From our Late to the Going-Away Party desk
Good Friday turned out to be Bad Friday for Store 2024.
As in, all news was bad news for the local machers mucking up the bid for the 2024 Summer Olympics.
Start with yesterday’s Boston Globe (which has generally taken pity on the totally inept Boston 2024niks), where two – count ’em, two – columnists wrote MISTIA (More in Sorrow Than in Anger) pieces about the botched bid.
First, Shirley Leung on the Business front page:
Olympics bid needs a world-class PR save
In all the hand-wringing over the mess that is Boston’s Olympics bid, Doug Rubin has managed to escape scrutiny.
Until now.
Boston 2024 is awash in problems — and none bigger is the group’s ability to get its message across that the Games can make Boston a better version of itself. The Olympics are supposed to be a feel-good event, but not here. Instead, the Games are toxic, as if organizers are proposing to build a nuclear waste dump on the Greenway.
There’s plenty of blame to go around, from Boston 2024 chairman John Fish to our naysaying selves. But Rubin and his firm Northwind Strategies are most responsible for making sure the public understands why hosting the Summer Games could be good for Boston.
Which the public assuredly does not.
Next, Scot Lehigh on the Globe’s op-ed page:
Taxpayer risk is Boston 2024’s highest hurdle
WHEN IT comes to hosting the Olympics here in 2024, I’m a skeptic. But now that everyone agrees that voters will get to decide the fate of the Olympics bid, I’m a skeptic in a wait-and-see mode.
The threshold question that Boston 2024 faces is crystal clear. Well before the public vote, the group will need to present a convincing plan showing how Boston (or Greater Boston) can host the 2024 Summer Games without putting taxpayers at risk.
So far, what we have are professions of good intentions. “Tax dollars will not be used to build venues or pay for the operation of the Games,” Boston 2024’s new briefing book asserts.
The reality, however, is that at some point, Boston will have to guarantee that the various Olympic venues will be ready. And that means the city could have to step to the plate if plans go seriously awry. Given the deep opposition to using public dollars for the Games, it’s difficult to see how Mayor Marty Walsh could put Boston in that position without an air-tight assurance that taxpayers won’t be left holding the bag.
Ah, yes, Marty Walsh.
Crosstown at the Marty Walsh Gazette (a.k.a. the Boston Herald), the marty local tabloid – which had been a sort of house organ for City Hall until being thrown under the buss on Thursday – was silent yesterday on all matters Olympic.

▶ [INSTRUCTIONS]
**A.** Duplicate the part of the post about the Boston 2024 Olympics bid starting with "The reality, however, is" and going on through "all matters Olympic.".
**B.** Answer these questions from the post about the Boston 2024 Olympics bid:
(i) Who is named as chairman of Boston 2024?
(ii) What does Boston 2024's new briefing book assert about tax dollars?
(iii) Which newspaper does the post also call the Marty Walsh Gazette?
**C.** Rewrite the paragraph of the post about the Boston 2024 Olympics bid that begins "The reality, however," in shorter form, keeping its main facts.

▶ [RECORDS PROVIDED]
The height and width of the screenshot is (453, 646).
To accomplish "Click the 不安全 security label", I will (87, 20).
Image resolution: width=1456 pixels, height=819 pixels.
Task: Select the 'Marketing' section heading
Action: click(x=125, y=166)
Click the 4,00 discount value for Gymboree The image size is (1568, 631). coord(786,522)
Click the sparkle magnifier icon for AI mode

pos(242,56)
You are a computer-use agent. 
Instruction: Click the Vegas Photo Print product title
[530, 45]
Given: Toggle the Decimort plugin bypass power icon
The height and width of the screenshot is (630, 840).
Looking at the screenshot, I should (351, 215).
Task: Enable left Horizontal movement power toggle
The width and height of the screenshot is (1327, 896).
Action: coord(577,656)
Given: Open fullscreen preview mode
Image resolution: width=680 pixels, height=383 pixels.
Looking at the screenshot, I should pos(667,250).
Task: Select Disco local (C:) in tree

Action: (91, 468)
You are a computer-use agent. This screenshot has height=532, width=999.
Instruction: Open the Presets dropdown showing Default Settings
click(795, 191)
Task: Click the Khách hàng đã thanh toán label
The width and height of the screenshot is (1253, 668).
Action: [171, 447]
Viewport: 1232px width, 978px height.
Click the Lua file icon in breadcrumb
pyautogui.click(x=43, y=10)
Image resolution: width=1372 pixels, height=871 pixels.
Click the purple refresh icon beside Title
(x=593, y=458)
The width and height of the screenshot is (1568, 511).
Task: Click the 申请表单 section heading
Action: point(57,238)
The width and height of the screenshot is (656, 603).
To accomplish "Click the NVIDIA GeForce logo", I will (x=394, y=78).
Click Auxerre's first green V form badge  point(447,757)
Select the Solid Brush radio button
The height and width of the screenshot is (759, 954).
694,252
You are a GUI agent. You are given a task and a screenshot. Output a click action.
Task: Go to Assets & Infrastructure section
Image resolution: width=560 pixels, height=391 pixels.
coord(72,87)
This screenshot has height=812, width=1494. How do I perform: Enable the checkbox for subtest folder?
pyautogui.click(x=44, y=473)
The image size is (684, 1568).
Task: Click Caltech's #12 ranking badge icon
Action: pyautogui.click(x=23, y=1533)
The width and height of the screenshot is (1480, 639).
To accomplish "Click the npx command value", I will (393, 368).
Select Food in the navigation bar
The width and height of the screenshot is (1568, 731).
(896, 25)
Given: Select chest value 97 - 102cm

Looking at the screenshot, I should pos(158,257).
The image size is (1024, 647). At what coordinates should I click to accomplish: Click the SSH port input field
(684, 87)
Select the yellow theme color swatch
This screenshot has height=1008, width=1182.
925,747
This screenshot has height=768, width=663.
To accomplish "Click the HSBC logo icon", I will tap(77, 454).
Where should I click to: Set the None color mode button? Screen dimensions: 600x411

▶ [RESULTS BY TASK]
**A.**
The reality, however, is that at some point, Boston will have to guarantee that the various Olympic venues will be ready. And that means the city could have to step to the plate if plans go seriously awry. Given the deep opposition to using public dollars for the Games, it’s difficult to see how Mayor Marty Walsh could put Boston in that position without an air-tight assurance that taxpayers won’t be left holding the bag.
Ah, yes, Marty Walsh.
Crosstown at the Marty Walsh Gazette (a.k.a. the Boston Herald), the marty local tabloid – which had been a sort of house organ for City Hall until being thrown under the buss on Thursday – was silent yesterday on all matters Olympic.

**B.**
(i) John Fish
(ii) "Tax dollars will not be used to build venues or pay for the operation of the Games."
(iii) The Boston Herald

**C.** Boston will eventually have to guarantee that the Olympic venues will be ready, so the city might have to step in if plans go seriously wrong. Opposition to using public money for the Games runs deep. Given that, it is hard to see Mayor Marty Walsh making that commitment without an air-tight assurance that taxpayers won't be left holding the bag.